Sekilas yang terjadi memang demikian meski pada kenyataannya ada banyak wajah pendidikan dengan pendekatan yang sama-sama konstruktif. Betul ada? Salah satunya adalah belajar tersenyum (baca juga: ramah). Tersenyum itu mendidik kita untuk melatih kecerdasan emosional dalam kesabaran. Melatih kita untuk memanipulasi situasi eksternal kedirian manusia (psikologi antar-personal). Bahkan dari segi agama dan beberapa keyakinan di seantero dunia tersenyum bagian dari ibadah. Ibadah karena dengan tersenyum bagi lingkungan merupakan simbol persahabatan.
Tersenyum membuat kita memandang isi dunia dengan hati dan kepala dingin. Sejarah dan kisah-kisah membuktikan sebuah senyuman (keramahan) mampu membuat seorang Yahudi buta luluh hatinya hingga memeluk keyakinan orang yang paling ia benci, Nabi Muhammad. Keramahan dan senyum juga yang membuat seorang Cleopatra berhasil sebagai seorang diplomat menundukkan pedang-pedang terhunus ksatria Roma.
Menjadi ramah dan murah senyum adalah penolong sekaligus senjata ampuh yang mudah diperoleh. Tidak membutuhkan biaya dan tidak memiliki jenjang yang rigid. Maka tersenyumlah seikhlasmu. Jadilah manusia ramah, lalu hidupkan kembali sikap-sikap bertoleransi karena diluar sana kekuatan yang akan menggerus budaya persahabatan telah menunggu.
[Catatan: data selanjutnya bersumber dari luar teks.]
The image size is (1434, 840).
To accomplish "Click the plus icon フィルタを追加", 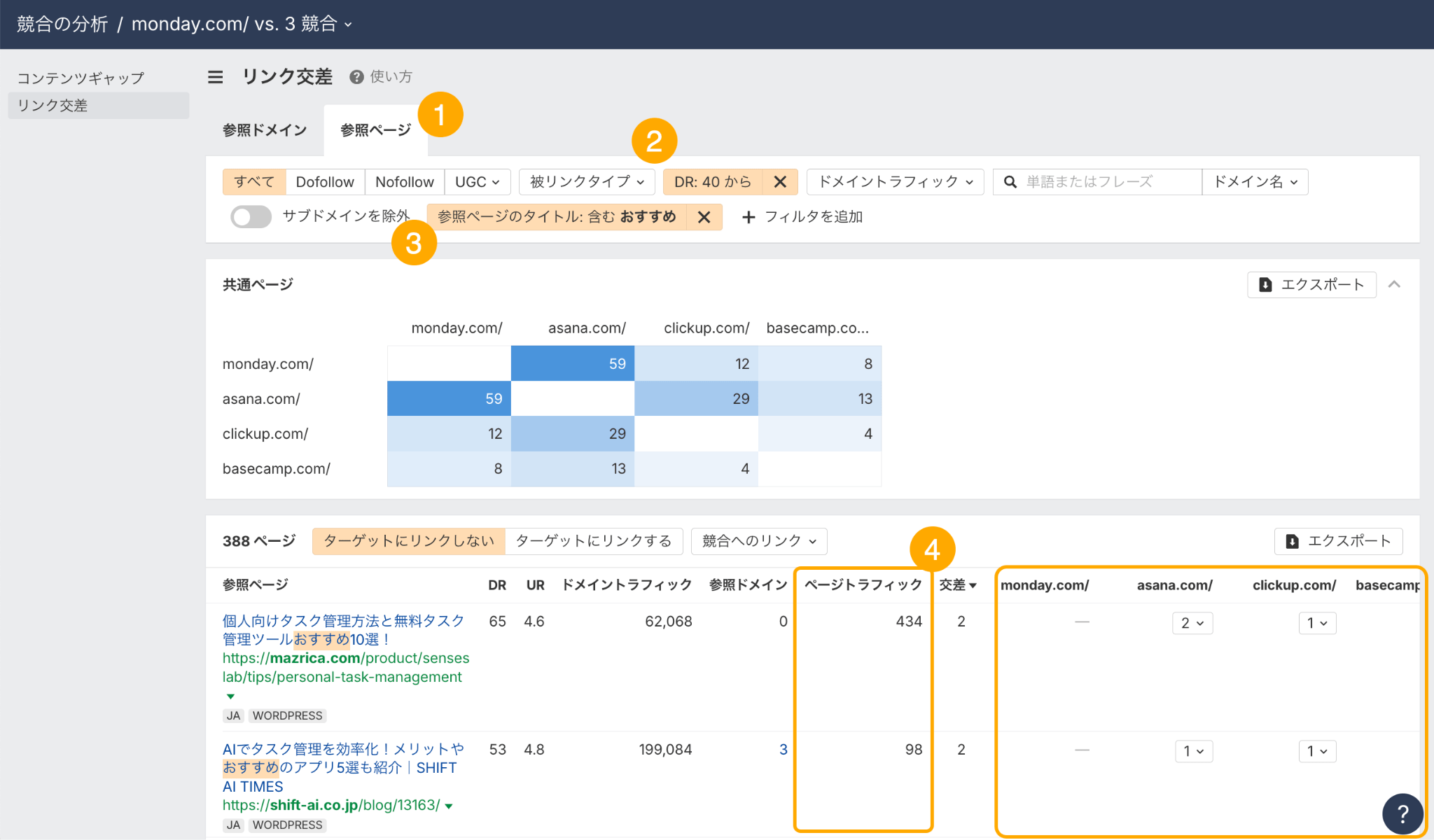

Cohesive Force, demikian orang-orang dari dunia belahan barat menyebut kekuatan mengerikan itu. Egosentris atau individualis adalah kata lain untuk kita yang awam ini. Berhati-hatilah karena saat kekuatan itu tiba sebuah senyuman akan dianggap pamrih. Keramahan pun tak ubahnya tipu muslihat bagi mereka yang sudah terjangkit. Tidak akan ada lagi sahabat sejati, yang tersisa adalah kepentingan dan musuh abadi.